OBJECTIVE.
Copy the listing from its first line through the line containing "Looking at the screenshot, I should 537,27.", replacing "header" with "heading" and leaving everything else unchanged.

PROVIDED RECORDS.
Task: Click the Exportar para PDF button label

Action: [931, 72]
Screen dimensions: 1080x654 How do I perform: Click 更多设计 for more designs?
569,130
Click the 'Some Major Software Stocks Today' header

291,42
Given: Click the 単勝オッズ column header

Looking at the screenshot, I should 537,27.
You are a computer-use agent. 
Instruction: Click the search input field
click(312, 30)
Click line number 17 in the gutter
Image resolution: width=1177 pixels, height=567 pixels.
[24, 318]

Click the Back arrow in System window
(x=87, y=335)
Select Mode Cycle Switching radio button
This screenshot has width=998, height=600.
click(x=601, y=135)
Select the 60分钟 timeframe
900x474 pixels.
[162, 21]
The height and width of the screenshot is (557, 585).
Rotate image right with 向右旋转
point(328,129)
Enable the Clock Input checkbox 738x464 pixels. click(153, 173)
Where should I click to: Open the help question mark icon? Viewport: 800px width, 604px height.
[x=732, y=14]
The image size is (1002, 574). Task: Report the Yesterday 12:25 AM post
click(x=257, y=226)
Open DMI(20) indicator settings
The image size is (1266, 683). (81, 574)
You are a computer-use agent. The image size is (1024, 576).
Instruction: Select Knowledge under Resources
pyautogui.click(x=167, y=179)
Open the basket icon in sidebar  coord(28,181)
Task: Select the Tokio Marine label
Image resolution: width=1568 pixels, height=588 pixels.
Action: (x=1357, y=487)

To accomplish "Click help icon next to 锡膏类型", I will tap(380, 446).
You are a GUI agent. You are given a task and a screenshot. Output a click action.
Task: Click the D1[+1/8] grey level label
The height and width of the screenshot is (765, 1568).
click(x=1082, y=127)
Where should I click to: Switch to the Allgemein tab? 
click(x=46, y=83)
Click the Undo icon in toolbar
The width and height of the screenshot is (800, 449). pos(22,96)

EXPECTED OUTPUT.
Task: Click the Exportar para PDF button label

Action: [931, 72]
Screen dimensions: 1080x654 How do I perform: Click 更多设计 for more designs?
569,130
Click the 'Some Major Software Stocks Today' heading

291,42
Given: Click the 単勝オッズ column heading

Looking at the screenshot, I should 537,27.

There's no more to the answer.